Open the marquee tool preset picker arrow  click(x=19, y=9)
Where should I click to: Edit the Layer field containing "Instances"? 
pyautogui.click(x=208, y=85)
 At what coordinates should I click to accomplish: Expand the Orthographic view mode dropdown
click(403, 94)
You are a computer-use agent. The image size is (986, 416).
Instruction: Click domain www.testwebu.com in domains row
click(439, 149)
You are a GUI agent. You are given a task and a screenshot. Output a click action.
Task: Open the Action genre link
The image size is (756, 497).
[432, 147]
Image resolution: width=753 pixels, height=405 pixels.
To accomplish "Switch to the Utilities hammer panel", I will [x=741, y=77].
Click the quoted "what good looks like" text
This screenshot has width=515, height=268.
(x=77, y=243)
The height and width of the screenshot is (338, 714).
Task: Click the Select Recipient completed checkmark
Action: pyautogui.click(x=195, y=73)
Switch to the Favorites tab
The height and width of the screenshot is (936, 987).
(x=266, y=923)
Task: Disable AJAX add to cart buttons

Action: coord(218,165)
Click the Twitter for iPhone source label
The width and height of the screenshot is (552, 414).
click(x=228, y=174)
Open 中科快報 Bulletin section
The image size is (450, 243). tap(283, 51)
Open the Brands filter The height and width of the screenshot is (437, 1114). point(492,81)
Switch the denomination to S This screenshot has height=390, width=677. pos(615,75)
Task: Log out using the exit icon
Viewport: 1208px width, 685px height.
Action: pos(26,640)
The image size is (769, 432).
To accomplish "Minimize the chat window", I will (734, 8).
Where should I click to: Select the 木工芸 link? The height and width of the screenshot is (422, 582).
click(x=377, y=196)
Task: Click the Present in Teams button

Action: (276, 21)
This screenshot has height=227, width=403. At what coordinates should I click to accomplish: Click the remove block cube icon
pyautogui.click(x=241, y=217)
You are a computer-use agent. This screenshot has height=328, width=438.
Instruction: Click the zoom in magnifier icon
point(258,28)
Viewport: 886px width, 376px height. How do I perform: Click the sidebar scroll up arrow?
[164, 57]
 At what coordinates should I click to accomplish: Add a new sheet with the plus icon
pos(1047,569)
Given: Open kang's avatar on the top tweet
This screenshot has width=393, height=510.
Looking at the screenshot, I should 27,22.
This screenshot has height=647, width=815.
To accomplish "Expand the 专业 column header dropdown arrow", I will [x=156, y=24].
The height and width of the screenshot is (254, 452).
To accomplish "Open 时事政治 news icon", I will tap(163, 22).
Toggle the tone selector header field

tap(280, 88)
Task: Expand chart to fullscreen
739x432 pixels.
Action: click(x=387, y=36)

### Exercise description
From the records above, copy only the lines starting with the line that holds "At what coordinates should I click to accomplish: Expand" and going on through the line that holds "Click the Twitter for iPhone source label", exactly as written.

### Response for this exercise
 At what coordinates should I click to accomplish: Expand the Orthographic view mode dropdown
click(403, 94)
You are a computer-use agent. The image size is (986, 416).
Instruction: Click domain www.testwebu.com in domains row
click(439, 149)
You are a GUI agent. You are given a task and a screenshot. Output a click action.
Task: Open the Action genre link
The image size is (756, 497).
[432, 147]
Image resolution: width=753 pixels, height=405 pixels.
To accomplish "Switch to the Utilities hammer panel", I will [x=741, y=77].
Click the quoted "what good looks like" text
This screenshot has width=515, height=268.
(x=77, y=243)
The height and width of the screenshot is (338, 714).
Task: Click the Select Recipient completed checkmark
Action: pyautogui.click(x=195, y=73)
Switch to the Favorites tab
The height and width of the screenshot is (936, 987).
(x=266, y=923)
Task: Disable AJAX add to cart buttons

Action: coord(218,165)
Click the Twitter for iPhone source label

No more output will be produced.